Vittime salite a sei a Castions. L'appello di una operatrice alla gente di Zoppola: è una guerra, fatevi sentire, dateci la forza di lottare

CASTIONS DI ZOPPOLA. Ancora lacrime alla casa di riposo di Castions di Zoppola: ieri si sono spente all’ospedale di Pordenone le vite di Alfonsa Del Col, nata nel 1918, e Lidia Michieli, ultranovantenne. Solo la prima risulta ufficialmente deceduta a causa del coronavirus. La seconda non faceva parte dell’elenco delle persone positive, per quanto siano state usate tutte le consuete precauzioni anche nella gestione del suo caso.


Lo ha reso noto Bruno Ius, presidente della fondazione Micoli Toscano che gestisce la struttura. Sale così a sei il drammatico computo delle vittime: nei giorni scorsi erano mancati Caterina Bressan, Ferruccio Bontempo, Iolanda Nardin e Anna Gambarin. «Ci troviamo in una situazione gravissima» ha detto Ius affranto, confermando i due decessi. In ospedale a Pordenone si trovano anche altri otto anziani positivi al coronavirus, mentre sono 19 gli ospiti infetti che rimangono in casa di riposo. Ad aggravare il quadro, gli otto dipendenti positivi.

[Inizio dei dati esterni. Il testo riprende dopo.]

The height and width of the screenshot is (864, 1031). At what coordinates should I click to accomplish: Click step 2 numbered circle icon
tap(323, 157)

Oltre alla fondazione stanno monitorando la situazione anche il sindaco Francesca Papais, l’Azienda sanitaria e la Prefettura. È stato attuato un piano per tentare di contenere la diffusione della malattia, con la creazione di un reparto per gli anziani positivi e di uno per i casi sospetti.

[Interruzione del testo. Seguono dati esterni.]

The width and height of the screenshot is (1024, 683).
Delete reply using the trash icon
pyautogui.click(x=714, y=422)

«Lunedì scorso ha preso servizio il dottor Pietro Casarin – ha dichiarato il sindaco Papais – , medico volontario esperto che ha una lunga esperienza in medicina d’emergenza e virologia. Sta attuando una serie di verifiche». I dipendenti, intanto, convivono con la paura. Un sentimento espresso da un’operatrice, Patrizia Polotto, sulla pagina Facebook “Sei di Zoppola se...”.


Patrizia se l’è presa con chi punta il dito contro gli operatori e ha lanciato un appello alla comunità: «Stateci vicino, fateci sentire il vostro affetto». Sono parole che colpiscono, quelle scelte da Patrizia. «Adesso sono stanca. Sono una semplice ragazza che lavora nella casa di riposo di Castions, faccio questo mestiere da 12 anni. Sì, 12 anni. Che ha visto la malattia, la sofferenza, la morte – scrive sul social –. Che ama il suo lavoro alla follia! Si, ora sono a casa per un periodo, ma appena mi è possibile ritornerò in trincea. Sì, in trincea perché questa è una guerra. Ma sono stanca, stanca di vedere come viene presa alla leggera questa situazione.

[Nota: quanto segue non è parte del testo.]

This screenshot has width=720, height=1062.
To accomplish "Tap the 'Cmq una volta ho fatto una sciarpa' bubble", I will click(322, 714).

Come tutti siano capaci di puntare il dito e giudicare senza sapere cosa veramente facciamo».
Quindi, l’appello a Zoppola, alla sua gente. Alla solidarietà. «Mi appello a Zoppola, il paese dove sono nata e cresciuta, dove anche i miei figli stanno crescendo: fatevi sentire come paese. Fate sentire ai miei colleghi che credete in loro. Aiutiamoci con tutto ciò che possiamo permetterci. Una preghiera, delle lettere, semplici messaggi, ma dateci la forza per lottare».